From my experience, I would have saved money if I had purchased Lee in the first place. The US stocks are very good now and 2filter usually ships within 2 weeks. But if you're looking at budget filter, I would recommend HiTech and just accept the fact that you will have more work in post processing. I would also say that avoid Singh-ray if you can. They are just as bad as Cokin but with better marketing gimmick (i.e., branding with famous photographers' name).


----------



## wickidwombat (Jan 12, 2013)

neuroanatomist said:


> al-toidz photography said:
> 
> 
> > Why do you say Cokin does not? Any particular reason. Is having resin instead of glass a bad thing?
> ...



I think they also noticably soften the image too especially if you are using very good glass its easy to see the degredation in image quality even on the camera screen

rather than use graduated nd filtes i prefer the black card approach or rather i have a black lens cloth in my bag which i dangle over the top of the frame to reduce the sky exposure

I have the schnieder 82mm 10 stop that neuro recomends as well as a 52mm B+W 10 stop for use with my 20mm voigt and 40mm f2.8 in my light and compact kit


----------



## RobertG. (Jan 12, 2013)

I use the HiTech filters for a while now.

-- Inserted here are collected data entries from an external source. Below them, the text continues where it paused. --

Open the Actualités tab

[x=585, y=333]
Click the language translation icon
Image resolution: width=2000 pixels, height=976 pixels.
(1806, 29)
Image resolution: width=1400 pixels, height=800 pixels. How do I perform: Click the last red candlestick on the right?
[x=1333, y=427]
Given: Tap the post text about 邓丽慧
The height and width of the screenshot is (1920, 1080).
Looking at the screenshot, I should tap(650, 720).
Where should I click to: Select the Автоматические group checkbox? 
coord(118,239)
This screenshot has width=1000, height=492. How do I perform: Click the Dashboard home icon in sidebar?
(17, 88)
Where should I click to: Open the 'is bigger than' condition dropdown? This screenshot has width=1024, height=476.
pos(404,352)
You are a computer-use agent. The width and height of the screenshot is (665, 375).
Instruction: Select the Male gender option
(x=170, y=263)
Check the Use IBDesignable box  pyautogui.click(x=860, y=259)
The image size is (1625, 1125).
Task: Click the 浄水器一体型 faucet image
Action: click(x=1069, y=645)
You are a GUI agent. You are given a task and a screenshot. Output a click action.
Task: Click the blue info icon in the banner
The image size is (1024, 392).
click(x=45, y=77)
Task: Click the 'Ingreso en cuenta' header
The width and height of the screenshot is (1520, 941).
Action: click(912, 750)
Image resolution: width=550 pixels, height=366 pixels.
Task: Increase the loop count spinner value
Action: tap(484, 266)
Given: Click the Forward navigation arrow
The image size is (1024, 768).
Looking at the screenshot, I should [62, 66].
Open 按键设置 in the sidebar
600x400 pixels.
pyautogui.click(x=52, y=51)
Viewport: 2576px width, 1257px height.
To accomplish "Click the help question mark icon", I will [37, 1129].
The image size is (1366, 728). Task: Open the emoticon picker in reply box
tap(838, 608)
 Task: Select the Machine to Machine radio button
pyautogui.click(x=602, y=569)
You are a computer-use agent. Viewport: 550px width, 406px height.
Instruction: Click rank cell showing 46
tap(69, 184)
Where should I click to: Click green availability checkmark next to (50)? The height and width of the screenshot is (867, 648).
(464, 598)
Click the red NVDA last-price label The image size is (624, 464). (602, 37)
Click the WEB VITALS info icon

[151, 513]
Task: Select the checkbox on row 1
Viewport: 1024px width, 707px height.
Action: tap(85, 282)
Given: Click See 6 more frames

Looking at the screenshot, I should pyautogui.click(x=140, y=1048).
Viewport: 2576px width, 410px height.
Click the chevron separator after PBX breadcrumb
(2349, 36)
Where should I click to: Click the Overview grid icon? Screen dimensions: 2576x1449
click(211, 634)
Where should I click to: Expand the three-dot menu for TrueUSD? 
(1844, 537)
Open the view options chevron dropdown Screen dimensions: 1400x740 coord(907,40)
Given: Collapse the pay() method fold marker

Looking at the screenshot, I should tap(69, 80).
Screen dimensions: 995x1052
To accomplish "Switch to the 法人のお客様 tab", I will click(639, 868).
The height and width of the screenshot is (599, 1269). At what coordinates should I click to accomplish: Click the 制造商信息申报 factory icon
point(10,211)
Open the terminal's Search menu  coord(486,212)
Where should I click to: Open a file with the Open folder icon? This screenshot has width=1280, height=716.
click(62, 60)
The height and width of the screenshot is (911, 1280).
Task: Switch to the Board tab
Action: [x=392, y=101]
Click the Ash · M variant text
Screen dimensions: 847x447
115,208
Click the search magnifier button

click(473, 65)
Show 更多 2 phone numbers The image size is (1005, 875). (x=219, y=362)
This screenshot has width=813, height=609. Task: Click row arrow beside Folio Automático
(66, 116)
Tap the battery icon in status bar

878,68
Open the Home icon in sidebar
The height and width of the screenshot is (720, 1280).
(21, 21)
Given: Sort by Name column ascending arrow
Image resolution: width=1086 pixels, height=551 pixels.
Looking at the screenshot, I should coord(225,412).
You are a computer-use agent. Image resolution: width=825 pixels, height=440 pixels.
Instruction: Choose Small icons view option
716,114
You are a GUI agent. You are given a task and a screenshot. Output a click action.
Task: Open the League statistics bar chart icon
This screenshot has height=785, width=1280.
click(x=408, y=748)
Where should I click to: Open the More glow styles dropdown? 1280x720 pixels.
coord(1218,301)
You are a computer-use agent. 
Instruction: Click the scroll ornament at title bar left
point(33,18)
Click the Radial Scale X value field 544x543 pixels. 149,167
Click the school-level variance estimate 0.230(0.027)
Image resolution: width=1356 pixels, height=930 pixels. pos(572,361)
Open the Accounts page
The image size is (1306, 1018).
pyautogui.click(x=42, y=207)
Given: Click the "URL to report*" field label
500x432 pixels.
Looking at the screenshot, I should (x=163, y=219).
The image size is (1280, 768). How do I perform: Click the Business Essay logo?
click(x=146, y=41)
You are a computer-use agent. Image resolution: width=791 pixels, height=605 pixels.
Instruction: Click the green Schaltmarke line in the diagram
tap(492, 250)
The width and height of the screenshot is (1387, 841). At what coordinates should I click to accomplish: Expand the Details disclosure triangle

They do the job but they are definitely not the best you can get. They are rather cheap and you can see why. I've got a full set of grad and reverse grad nd filters as well as the orignal and the new 3.0 ND filter. While the newer 3.0 ND filter is a significant improvement, the strong blue color cast is still bothering me a lot. 

If you are really serious into landscape photography, consider buying the Lee filters. The HiTech filters will help to save money but detoriate your image quality.


----------